After living in Shanghai and Tokyo, I was longing for somewhere different, maybe the opposite of those large, busy cities. Savannah was fresh, romantic, and beautiful. I honestly didn’t think too much about why. I just packed my bags to try it out, and I loved it.
You have a wonderful breadth of environmental graphics in your portfolio. How did you end up working on those kinds of projects?
All my previous adventures and experiences turned out to be connected. My love for architecture, typography, illustration, and branding found me a sweet spot of environmental graphic design. I worked on quite a few EGD projects with Michael [Gericke] at Pentagram. Those projects shaped my focus and I was able to find what I enjoyed doing the most. Once I developed a portfolio focused on EGD, more and more EGD projects naturally come to my door.
When I’m not working on environmental work, I make typographic representations of interesting buildings in New York as well as other cities. This is what led to MaesterDesign as well as commissioned projects.
What are some considerations that you take into account when you use type in exhibitions/spatially?

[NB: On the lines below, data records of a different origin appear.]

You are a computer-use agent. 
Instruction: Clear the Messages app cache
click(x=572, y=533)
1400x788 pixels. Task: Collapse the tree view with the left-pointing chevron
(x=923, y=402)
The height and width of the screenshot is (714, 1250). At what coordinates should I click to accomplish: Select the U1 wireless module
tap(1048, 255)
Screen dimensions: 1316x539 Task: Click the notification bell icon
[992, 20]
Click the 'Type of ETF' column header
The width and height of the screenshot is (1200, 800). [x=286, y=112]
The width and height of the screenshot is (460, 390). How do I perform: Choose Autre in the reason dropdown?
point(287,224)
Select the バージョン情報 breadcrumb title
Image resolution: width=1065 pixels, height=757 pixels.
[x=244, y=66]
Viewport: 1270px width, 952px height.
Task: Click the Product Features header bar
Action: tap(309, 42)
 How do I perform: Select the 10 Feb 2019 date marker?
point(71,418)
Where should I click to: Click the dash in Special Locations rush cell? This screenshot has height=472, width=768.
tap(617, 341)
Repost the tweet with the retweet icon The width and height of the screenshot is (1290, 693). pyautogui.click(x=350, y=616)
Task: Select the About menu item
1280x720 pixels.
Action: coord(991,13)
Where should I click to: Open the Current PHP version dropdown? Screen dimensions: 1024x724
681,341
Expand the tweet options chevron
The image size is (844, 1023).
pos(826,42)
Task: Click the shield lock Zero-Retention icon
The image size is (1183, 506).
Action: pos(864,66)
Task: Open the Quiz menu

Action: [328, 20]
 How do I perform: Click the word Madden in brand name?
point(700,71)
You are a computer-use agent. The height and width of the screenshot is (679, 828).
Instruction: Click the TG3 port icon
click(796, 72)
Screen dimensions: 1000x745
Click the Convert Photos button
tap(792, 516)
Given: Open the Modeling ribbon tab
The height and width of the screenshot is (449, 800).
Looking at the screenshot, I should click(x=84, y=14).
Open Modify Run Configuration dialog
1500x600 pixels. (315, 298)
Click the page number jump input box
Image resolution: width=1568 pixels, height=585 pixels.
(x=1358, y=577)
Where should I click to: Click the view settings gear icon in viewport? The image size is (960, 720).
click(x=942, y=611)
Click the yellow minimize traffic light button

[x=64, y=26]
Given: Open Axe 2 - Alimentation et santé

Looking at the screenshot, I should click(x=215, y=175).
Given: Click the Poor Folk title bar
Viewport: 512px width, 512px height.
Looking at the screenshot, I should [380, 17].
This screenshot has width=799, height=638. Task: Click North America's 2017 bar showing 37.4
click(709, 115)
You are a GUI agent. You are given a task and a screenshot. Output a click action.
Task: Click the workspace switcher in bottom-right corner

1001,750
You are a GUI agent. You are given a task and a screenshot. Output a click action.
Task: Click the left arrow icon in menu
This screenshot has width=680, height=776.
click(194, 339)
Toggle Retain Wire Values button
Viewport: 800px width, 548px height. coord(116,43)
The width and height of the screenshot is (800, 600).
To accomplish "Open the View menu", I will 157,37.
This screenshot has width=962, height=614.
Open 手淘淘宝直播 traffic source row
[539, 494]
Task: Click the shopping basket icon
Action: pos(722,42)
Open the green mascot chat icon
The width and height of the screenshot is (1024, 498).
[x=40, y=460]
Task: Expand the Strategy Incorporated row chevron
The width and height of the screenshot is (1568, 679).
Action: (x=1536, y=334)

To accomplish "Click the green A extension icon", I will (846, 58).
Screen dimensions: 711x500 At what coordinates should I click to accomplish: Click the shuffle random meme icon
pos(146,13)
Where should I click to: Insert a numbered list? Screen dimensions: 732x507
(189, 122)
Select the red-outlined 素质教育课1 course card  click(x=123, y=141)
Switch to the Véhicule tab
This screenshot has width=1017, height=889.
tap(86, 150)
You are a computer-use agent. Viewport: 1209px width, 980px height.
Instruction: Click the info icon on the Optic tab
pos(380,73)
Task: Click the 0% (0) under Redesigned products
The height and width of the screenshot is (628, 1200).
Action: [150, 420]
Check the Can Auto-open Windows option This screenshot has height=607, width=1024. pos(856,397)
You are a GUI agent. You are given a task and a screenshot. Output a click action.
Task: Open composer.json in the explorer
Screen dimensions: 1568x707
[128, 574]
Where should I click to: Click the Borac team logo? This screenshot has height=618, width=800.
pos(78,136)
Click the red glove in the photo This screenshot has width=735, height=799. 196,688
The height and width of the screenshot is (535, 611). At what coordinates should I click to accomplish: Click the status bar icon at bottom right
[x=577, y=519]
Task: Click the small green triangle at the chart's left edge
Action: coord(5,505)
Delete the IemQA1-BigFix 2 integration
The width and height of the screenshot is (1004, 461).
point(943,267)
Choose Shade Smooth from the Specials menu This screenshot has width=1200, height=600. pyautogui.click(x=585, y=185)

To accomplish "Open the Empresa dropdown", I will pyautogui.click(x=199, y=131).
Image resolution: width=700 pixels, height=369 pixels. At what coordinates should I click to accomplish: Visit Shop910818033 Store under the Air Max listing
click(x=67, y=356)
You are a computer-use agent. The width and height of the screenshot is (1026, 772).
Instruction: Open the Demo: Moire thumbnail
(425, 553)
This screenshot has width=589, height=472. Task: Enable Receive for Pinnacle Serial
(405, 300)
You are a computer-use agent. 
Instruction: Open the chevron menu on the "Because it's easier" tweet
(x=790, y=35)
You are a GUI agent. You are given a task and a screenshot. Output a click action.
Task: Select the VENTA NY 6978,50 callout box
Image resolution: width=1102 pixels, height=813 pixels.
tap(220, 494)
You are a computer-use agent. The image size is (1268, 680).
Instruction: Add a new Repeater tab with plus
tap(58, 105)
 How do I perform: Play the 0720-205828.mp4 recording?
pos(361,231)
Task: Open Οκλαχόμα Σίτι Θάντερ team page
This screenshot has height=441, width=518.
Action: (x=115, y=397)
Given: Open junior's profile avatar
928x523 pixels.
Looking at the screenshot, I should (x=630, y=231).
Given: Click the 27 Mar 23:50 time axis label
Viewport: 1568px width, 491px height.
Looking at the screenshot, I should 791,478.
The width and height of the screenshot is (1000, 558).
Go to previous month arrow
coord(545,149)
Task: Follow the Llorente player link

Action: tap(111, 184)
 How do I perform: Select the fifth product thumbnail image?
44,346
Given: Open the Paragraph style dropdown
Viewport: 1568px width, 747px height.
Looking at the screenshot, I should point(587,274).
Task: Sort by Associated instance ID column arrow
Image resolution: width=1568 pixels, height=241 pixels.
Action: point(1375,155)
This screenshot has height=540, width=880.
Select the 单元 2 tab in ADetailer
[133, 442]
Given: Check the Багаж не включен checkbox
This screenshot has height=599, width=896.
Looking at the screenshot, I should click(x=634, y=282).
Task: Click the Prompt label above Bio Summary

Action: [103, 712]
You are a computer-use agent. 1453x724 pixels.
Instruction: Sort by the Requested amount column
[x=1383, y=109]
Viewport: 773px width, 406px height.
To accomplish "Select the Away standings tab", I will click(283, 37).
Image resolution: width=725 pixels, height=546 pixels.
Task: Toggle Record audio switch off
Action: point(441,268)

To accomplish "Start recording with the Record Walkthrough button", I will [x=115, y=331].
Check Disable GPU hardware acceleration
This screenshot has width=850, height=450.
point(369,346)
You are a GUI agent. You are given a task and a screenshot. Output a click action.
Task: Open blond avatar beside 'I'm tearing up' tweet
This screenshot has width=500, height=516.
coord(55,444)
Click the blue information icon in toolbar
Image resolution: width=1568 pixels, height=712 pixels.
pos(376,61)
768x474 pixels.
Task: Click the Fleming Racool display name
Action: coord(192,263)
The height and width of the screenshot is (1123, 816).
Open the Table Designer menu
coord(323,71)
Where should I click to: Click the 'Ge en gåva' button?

It really depends on where I’m using the type, or the occasion. This can truly determine the scale of type I’m dealing with, which then leads to the next move: which typeface to use and how to use it. In a wayfinding project, the functionality and legibility are more important than the aesthetics. While they still can be beautiful, a sign needs to function and be usable. If the project is themed graphics, murals, or type sculpture, then you have the opportunity to forget about the rules of traditional print or editorial design and just have fun! Type is very flexible when it comes to large scales. I think of it as more of an illustration or art than the letters themselves.
What kind of things do you like to illustrate most?
I like drawing under the restraint of simplicity, like my Architype series. I find using black and white, as well as the simplicity of the repetitive action is calming, almost like meditation.
I also really enjoy drawing colorful, cute, and whimsical stuff, digitally or traditionally. I’ve been creating food-themed digital illustrations on my iPad when taking short breaks while working on other projects. I had such a great time making them that I later turned them into iOS stickers and then into a full greeting card line.
Whose work has had the most impact on you?
Thinking back, when I just started to understand design as a concept, Kenya Hara’s projects made me want to do environmental graphic design. While I was growing up, environmental graphic design was not taught as a major in my country. At the time it was simply seen as a facet of architecture and interior design. While living in Japan, I was very moved by Sato Kashiwa’s design methodology which opened my mind to a more adventurous approach to not only design, but life as well.